Liderim ve başkanımız Recep Tayyip Erdoğan, Ali Babacan ile yaptığı görüşme sonrasında oldukça kırgın ve üzgündü… O kadar üzgündü ki, kolay kolay kullanmayacağı şu cümleyi sarf etti:

"Ümmeti bölmeye kimsenin hakkı yok!”

Dünya konjonktüründe Türkiye çok farklı ve güçlü bir mücadele içindeyken, bana göre bu ülkeyi seven ve biraz olsun düşünen hiç kimse böylesi bir oluşum için girişimde bulunmaz, bulunmak istemez…

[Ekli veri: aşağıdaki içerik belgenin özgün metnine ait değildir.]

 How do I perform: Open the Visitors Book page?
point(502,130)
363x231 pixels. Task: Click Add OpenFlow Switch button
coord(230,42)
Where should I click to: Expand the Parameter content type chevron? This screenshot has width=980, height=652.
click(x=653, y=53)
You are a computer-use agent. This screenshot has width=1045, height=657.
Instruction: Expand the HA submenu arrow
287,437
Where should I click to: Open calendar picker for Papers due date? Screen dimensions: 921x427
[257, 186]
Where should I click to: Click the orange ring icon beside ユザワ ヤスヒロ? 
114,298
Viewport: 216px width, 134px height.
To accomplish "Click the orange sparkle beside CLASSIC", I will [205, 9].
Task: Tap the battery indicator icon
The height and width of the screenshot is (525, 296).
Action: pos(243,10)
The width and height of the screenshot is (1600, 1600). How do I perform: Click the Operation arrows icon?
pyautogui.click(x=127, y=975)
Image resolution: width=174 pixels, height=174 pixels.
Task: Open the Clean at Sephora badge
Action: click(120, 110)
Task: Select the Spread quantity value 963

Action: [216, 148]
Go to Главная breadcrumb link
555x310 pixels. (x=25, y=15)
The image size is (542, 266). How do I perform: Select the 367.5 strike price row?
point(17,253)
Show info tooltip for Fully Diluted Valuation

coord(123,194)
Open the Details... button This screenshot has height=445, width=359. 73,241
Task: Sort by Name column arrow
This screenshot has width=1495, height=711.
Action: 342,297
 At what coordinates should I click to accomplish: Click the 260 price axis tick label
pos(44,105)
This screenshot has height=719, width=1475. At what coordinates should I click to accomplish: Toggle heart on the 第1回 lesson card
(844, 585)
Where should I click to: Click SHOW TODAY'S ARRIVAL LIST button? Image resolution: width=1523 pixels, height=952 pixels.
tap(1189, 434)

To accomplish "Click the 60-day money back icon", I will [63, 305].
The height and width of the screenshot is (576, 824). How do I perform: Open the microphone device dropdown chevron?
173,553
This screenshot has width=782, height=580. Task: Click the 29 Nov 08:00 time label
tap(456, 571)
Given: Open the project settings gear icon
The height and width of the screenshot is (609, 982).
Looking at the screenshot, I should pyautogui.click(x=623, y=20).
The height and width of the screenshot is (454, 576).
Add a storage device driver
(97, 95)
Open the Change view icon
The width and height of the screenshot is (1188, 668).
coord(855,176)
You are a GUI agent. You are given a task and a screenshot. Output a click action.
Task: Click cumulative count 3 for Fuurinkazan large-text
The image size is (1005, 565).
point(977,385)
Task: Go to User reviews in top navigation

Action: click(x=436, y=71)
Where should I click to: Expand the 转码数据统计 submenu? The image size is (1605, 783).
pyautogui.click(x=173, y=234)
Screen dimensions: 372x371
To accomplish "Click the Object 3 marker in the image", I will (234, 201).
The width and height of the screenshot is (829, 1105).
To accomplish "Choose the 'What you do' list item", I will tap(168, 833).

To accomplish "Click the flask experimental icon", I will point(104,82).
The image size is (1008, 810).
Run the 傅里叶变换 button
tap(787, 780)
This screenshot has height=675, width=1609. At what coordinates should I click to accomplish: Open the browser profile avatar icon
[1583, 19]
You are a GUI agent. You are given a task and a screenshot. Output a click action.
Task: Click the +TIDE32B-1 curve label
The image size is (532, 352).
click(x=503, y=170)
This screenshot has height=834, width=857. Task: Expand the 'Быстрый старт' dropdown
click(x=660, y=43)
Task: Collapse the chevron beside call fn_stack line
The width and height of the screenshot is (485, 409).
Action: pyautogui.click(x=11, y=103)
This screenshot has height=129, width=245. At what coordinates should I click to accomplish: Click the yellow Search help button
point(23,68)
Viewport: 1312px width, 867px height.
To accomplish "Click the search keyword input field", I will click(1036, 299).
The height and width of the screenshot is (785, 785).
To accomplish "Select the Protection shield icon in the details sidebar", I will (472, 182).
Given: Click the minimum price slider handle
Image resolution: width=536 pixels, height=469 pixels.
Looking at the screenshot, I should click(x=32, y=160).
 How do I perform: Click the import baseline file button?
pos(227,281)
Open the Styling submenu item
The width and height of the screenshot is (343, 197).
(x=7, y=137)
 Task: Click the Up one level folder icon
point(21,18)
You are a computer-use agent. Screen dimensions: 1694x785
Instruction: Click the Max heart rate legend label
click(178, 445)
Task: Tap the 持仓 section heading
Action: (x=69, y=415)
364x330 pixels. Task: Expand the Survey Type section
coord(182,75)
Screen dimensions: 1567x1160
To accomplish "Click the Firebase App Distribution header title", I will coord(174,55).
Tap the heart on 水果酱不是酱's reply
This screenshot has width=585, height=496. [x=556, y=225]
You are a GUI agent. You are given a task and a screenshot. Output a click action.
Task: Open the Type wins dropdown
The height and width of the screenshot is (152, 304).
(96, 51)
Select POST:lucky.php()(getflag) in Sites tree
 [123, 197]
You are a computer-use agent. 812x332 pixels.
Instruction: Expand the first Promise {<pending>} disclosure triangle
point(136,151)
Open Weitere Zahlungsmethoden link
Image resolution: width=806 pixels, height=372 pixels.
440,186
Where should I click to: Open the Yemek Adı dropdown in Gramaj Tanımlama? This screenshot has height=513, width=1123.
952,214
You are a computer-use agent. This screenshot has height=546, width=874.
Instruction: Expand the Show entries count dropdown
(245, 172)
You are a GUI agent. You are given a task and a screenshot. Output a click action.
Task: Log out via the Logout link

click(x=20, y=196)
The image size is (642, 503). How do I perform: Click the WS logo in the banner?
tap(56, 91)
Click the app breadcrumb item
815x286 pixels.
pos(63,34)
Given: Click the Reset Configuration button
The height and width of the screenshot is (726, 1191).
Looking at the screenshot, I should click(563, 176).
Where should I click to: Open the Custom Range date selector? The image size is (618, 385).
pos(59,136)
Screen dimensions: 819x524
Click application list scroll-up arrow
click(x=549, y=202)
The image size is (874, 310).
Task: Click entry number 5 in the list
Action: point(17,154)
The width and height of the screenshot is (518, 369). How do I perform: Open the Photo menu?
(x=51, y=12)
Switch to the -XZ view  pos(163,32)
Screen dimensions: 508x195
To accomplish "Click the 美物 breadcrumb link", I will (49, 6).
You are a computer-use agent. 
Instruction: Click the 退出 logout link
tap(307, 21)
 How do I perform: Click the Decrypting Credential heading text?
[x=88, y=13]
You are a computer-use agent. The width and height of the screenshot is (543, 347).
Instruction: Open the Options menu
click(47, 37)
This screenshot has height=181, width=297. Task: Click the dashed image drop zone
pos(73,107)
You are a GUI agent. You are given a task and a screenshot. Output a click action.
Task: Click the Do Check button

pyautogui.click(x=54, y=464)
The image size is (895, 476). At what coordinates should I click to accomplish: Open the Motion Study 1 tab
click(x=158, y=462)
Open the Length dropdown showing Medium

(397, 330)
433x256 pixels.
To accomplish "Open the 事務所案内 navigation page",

Gelecek günler bizlere Akdeniz'de bulunan gazın paylaşım savaşlarının ne kadar ileriye gideceğini gösterirken, iç siyasetin değişiminin bu savaşa ne şekilde katkısı olacağını bilmek oldukça zor görünüyor...

Sonuç olarak, daha çoook görecek günler ve ihanetler var dostlar...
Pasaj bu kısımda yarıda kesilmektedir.